Mr Deacy disputes both of these explanations and accused the council of lying to the family on “several occasions” and breaking assurances.
He said: “This is undoubtedly a sad day for us, as we believed that the memorials gave great comfort to a lot of people, but we would prefer to acknowledge our defeat, safe in the knowledge that we have acted legally, respectfully and still have our dignity intact.”
Last month, Mayo Council Chief Executive Peter Hynes told the council’s monthly meeting he regretted the removal of the memorials.
“I do regret if our actions have in any way exacerbated the suffering of the family.

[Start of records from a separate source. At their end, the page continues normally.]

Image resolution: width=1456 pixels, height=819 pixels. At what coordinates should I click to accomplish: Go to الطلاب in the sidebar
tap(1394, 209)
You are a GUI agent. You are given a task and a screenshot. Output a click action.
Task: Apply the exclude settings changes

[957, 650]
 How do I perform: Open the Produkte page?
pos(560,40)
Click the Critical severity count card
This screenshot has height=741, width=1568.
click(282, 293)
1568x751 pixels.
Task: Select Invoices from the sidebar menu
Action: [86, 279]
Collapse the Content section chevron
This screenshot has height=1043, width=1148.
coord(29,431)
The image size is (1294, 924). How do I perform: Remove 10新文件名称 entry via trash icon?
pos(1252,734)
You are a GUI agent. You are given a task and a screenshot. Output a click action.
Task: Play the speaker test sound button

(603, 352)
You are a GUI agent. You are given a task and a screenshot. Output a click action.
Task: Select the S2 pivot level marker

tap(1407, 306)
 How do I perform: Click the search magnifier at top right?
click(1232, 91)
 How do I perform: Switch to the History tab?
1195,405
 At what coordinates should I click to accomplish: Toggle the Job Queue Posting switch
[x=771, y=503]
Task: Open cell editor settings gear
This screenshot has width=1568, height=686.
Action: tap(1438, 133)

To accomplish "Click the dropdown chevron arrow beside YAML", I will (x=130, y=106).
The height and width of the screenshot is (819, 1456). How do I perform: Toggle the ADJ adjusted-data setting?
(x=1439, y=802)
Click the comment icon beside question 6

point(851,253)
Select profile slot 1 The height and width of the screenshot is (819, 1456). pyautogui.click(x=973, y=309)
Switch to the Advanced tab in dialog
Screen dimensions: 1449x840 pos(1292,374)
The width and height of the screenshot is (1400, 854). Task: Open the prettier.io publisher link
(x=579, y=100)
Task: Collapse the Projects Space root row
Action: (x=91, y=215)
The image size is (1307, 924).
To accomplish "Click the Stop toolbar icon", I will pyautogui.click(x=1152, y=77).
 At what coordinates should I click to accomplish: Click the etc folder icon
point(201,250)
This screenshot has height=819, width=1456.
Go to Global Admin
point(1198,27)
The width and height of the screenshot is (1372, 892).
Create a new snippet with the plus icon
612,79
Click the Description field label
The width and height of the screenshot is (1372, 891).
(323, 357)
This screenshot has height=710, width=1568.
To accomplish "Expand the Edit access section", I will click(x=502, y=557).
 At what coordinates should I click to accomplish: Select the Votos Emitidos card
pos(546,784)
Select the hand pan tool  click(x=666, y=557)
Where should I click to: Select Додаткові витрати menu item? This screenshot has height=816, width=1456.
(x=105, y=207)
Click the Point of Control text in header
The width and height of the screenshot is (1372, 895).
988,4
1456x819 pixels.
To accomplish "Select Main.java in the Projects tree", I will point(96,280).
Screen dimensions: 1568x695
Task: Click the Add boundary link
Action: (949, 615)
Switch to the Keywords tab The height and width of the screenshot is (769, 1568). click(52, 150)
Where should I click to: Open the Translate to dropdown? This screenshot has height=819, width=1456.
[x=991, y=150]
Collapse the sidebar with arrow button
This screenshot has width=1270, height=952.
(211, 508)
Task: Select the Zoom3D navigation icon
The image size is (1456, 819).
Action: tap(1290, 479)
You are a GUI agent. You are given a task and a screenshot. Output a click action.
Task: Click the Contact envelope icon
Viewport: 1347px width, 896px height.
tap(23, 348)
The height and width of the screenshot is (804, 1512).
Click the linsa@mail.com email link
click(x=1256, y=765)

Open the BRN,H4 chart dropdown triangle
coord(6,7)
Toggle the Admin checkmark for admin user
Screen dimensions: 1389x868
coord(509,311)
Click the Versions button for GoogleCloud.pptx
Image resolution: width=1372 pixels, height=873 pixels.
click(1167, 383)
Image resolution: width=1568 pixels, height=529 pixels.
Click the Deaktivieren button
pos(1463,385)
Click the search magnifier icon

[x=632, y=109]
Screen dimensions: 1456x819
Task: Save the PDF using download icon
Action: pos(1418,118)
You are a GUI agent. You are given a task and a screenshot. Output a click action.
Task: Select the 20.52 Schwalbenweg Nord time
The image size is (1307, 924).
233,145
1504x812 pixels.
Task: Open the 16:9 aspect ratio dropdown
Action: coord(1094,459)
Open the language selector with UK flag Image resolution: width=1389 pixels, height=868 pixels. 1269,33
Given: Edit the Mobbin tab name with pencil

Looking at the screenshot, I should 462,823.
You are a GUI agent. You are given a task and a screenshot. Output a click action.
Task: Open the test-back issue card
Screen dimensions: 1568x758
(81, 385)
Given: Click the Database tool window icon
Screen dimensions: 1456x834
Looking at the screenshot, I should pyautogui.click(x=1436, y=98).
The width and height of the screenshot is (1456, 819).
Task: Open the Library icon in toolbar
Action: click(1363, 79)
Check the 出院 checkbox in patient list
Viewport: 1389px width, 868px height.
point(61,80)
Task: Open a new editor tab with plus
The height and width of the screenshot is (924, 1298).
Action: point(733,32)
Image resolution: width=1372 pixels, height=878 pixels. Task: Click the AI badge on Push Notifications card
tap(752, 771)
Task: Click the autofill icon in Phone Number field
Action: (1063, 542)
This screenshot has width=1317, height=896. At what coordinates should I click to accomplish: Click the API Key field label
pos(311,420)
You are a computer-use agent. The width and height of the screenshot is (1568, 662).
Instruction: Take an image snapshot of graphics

I do regret that,” he said.
“I think a meeting might be a prudent step forward and the situation can be taken on from there.”
Meetings have taken place between the council and members of the Deacy family which Mr Deacy now says were little more than a façade:
“We have not remotely been afforded the respect anyone dealing with your Council should be afforded, irrespective of the subject matter.
“We therefore have decided that we can no longer maintain the façade put up by yourselves, that you are still in ongoing “negotiations” with the Deacy Family.”
Mayo County Councillor Gerry Ginty who retires this week, used his final council meeting to request that a resolution be found to make “significant progress” and “fulfil the wishes of the family”.
Cllr Ginty had previously described the council’s removal of the memorials as “shameful” and “insensitive” and said the council needed to “put it right”.
Joe, who played for St Colmcille’s GAA club in St Albans, was found outside a house in Gortnasillagh, near Swinford. Joe had been socialising with friends in a pub in Kiltimagh on the night he was attacked.
He was taken to Mayo University Hospital and then to Beaumont Hospital where he died a day later.
The Council is currently considering introducing clear rules on roadside memorials. A draft policy, which relates to memorials erected in close proximity to locations where fatal collisions have occurred, was presented at a Transportation Special Policy Committee meeting.
Under the policy, all existing memorials erected by members of the public will not be affected.
Where existing memorials need to be replaced, the replacement must comply with the new policy.
All new memorials will be subject to ‘site-specific risk assessments’ at all proposed locations. Large permanent physical structures, such as monuments and shrines will not be permitted for reasons of public safety.
It was reported that it would now go before Mayo County Council for consideration and adoption in due course.
The Irish World, however, has been unable to get clarification from Mayo County Council on when this will be.